*Saved data entries:*

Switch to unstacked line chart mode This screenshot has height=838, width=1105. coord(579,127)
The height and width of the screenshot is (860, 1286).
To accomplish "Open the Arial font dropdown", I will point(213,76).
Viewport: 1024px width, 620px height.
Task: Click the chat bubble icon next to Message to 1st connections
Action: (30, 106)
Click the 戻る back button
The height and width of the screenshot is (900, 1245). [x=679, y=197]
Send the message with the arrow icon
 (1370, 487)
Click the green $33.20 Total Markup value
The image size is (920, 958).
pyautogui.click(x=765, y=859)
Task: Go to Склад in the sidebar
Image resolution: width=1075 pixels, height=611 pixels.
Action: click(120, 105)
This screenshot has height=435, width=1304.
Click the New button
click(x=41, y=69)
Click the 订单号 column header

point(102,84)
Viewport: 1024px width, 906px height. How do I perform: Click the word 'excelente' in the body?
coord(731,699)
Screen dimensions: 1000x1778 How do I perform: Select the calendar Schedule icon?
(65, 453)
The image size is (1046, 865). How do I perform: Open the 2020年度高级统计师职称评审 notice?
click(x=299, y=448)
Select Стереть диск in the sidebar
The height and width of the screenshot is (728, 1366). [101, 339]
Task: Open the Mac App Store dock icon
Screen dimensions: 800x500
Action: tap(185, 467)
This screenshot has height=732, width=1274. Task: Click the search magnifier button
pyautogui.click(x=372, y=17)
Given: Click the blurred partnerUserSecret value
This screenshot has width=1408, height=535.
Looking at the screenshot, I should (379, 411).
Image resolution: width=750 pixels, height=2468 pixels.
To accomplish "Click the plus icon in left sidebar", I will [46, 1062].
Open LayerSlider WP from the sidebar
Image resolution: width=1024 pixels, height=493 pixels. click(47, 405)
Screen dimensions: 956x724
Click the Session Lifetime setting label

*TASK INSTRUCTIONS:* The lines from the one holding "This screenshot has height=732, width=1274." to the last line of the entries, both included: retype them exactly and give nothing else.

*EXERCISE SOLUTION:*
This screenshot has height=732, width=1274. Task: Click the search magnifier button
pyautogui.click(x=372, y=17)
Given: Click the blurred partnerUserSecret value
This screenshot has width=1408, height=535.
Looking at the screenshot, I should (379, 411).
Image resolution: width=750 pixels, height=2468 pixels.
To accomplish "Click the plus icon in left sidebar", I will [46, 1062].
Open LayerSlider WP from the sidebar
Image resolution: width=1024 pixels, height=493 pixels. click(47, 405)
Screen dimensions: 956x724
Click the Session Lifetime setting label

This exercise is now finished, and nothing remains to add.